You can specify the "origin" for Windows, Linux and flat executables. In Windows/PE and Linux/ELF executables it's the image base address, the address at which the PE/ELF headers will be loaded, which then will be followed by the code and data sections. In flat executables it's the address/offset at which the first byte of the file will be loaded for execution. The first byte in flat executables is part of the first executable instruction. Example: when linking into DOS .COM executables, the implicit origin is naturally set to 0x100 by the linker itself.

How do I compile the linker?

Just compile smlrl.c with your favorite 32-bit (or 64-bit?) compiler for a little-endian platform. No special compilation options should be needed.
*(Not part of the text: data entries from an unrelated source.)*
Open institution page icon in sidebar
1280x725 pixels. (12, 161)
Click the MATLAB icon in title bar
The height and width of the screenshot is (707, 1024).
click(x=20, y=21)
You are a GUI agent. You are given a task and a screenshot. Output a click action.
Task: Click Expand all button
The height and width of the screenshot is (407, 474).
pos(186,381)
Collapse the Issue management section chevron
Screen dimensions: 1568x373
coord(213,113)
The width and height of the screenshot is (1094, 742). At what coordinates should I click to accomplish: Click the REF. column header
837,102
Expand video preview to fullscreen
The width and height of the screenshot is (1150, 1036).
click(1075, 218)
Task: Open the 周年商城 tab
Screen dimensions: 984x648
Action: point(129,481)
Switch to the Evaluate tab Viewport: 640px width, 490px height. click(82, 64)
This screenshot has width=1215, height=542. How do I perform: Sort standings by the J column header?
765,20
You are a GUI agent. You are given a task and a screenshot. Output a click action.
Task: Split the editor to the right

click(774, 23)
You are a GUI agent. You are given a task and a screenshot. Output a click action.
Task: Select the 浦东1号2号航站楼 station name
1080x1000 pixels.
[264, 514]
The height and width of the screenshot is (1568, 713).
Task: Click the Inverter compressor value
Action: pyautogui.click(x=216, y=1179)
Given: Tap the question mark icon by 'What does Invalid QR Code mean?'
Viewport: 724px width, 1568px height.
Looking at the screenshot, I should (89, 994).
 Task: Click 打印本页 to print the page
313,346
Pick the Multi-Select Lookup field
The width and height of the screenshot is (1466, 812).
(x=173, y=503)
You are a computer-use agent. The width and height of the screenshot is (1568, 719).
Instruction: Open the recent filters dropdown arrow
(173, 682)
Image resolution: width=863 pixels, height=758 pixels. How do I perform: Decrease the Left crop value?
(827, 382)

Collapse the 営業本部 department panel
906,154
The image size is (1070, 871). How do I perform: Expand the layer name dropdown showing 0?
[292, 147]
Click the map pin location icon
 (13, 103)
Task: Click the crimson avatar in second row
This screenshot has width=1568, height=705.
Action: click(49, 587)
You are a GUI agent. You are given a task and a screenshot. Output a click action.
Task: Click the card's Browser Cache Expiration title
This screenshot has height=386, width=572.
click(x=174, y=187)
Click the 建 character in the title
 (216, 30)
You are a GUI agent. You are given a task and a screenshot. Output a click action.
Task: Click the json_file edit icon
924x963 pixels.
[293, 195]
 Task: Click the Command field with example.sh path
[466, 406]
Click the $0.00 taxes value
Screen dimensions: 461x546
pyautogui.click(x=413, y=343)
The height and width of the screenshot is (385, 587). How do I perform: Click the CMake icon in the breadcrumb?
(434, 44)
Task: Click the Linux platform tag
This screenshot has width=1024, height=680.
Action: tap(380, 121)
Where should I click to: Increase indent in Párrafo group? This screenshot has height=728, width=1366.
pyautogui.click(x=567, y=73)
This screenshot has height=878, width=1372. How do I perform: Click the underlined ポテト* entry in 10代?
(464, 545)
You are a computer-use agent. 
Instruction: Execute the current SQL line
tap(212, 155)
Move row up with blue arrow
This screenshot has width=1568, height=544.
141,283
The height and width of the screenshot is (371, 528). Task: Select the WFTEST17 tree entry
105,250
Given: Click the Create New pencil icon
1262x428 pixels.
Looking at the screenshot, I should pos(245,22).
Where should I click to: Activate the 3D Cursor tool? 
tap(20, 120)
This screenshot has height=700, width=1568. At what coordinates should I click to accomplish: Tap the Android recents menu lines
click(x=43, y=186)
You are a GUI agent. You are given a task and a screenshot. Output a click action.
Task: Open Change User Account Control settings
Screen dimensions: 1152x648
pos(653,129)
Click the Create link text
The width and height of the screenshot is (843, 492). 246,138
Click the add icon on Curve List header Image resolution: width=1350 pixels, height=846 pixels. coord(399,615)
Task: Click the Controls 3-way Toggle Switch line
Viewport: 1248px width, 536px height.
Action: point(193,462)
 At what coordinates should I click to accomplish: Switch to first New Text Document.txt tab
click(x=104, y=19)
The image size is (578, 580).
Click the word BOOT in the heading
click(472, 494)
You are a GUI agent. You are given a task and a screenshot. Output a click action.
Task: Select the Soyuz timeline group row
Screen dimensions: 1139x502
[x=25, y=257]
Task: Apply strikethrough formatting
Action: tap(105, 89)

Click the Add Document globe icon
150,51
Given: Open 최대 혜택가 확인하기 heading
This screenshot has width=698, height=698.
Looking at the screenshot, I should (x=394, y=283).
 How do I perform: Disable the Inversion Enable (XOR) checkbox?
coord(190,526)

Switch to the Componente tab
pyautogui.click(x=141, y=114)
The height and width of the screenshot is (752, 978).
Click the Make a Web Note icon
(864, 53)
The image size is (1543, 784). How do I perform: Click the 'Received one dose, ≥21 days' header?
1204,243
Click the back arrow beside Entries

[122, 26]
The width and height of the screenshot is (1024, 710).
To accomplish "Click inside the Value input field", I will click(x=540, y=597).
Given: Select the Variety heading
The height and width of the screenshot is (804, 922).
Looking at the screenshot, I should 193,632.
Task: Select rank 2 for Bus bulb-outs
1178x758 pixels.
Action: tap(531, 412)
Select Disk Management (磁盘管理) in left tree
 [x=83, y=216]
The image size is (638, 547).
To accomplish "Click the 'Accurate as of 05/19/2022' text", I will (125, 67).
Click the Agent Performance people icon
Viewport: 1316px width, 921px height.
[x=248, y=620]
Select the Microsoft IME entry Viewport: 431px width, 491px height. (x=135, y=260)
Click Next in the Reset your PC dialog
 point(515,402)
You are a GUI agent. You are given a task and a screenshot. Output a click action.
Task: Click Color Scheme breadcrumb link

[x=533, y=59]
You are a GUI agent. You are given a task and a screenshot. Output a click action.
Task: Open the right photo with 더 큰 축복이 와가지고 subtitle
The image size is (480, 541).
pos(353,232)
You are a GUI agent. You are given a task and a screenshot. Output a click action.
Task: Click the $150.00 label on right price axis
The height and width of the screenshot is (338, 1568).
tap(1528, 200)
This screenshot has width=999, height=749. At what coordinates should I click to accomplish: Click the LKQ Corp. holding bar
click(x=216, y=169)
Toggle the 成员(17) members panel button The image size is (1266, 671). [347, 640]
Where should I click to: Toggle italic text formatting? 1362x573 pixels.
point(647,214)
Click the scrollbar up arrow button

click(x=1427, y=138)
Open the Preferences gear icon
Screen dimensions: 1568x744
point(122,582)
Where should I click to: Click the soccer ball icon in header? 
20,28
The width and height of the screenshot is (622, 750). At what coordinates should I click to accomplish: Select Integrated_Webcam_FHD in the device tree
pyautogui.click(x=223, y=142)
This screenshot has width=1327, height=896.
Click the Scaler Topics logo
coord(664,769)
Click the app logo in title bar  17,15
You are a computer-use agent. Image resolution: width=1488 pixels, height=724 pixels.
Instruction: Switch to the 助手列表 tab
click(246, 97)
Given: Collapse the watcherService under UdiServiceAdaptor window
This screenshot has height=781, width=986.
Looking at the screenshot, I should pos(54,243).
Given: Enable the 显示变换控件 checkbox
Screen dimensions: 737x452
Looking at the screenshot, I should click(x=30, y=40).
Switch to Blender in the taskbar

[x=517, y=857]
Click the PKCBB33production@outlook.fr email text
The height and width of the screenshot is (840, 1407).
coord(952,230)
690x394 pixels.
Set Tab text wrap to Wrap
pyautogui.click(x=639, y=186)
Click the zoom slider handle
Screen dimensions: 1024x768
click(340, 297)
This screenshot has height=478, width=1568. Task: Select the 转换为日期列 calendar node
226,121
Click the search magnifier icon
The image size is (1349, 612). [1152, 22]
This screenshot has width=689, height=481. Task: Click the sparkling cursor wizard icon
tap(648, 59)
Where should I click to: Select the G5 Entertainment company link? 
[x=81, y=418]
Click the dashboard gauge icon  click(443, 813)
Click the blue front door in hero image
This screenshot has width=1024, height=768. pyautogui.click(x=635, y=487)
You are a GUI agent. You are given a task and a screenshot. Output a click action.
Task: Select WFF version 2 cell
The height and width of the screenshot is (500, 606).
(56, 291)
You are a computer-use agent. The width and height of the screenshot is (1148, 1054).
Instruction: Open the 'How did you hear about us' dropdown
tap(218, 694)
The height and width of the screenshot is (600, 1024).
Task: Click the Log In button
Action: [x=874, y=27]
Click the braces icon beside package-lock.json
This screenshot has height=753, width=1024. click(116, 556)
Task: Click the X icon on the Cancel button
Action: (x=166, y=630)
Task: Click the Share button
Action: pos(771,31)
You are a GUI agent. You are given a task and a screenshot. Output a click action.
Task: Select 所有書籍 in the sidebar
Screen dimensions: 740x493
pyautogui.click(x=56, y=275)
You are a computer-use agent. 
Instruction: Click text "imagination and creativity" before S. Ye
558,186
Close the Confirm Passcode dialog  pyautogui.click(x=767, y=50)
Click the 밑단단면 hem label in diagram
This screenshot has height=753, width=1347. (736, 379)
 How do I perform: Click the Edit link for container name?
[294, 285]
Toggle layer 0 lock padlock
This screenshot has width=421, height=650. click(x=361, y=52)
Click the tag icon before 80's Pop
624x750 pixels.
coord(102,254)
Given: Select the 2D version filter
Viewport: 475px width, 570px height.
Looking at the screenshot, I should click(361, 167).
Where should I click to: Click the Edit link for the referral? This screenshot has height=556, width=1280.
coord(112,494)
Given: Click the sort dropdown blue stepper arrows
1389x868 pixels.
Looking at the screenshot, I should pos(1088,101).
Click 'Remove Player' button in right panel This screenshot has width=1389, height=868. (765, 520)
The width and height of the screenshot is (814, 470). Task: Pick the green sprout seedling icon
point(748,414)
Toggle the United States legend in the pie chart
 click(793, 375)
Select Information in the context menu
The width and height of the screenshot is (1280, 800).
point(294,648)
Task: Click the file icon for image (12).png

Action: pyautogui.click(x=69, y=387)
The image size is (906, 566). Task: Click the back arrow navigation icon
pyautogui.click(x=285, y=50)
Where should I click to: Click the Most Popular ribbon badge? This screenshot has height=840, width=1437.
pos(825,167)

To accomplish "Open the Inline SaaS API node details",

The linker should be compiled with a 32-bit-capable compiler because ELF object files may have sections larger than 64KB and they may not fit into memory if the linker is compiled into a 16-bit program. If you compile the linker with Smaller C, you must compile it using either the -seg32 or the -huge options because Smaller C supports 32-bit integer types only in those memory mode(l)s and the linker makes use of 32-bit integers.

Currently, the linker lacks byte order conversion and will not work with little-endian x86 ELF object files on a big-endian platform.

How do I run the linker?

smlrl <option(s)> <input file(s)>

where input files are x86 ELF object files with the file extension ".o" and/or standard archive files (those that you make with the "ar" utility in Linux/UNIX) with the file extension ".a" and containing x86 ELF object files inside.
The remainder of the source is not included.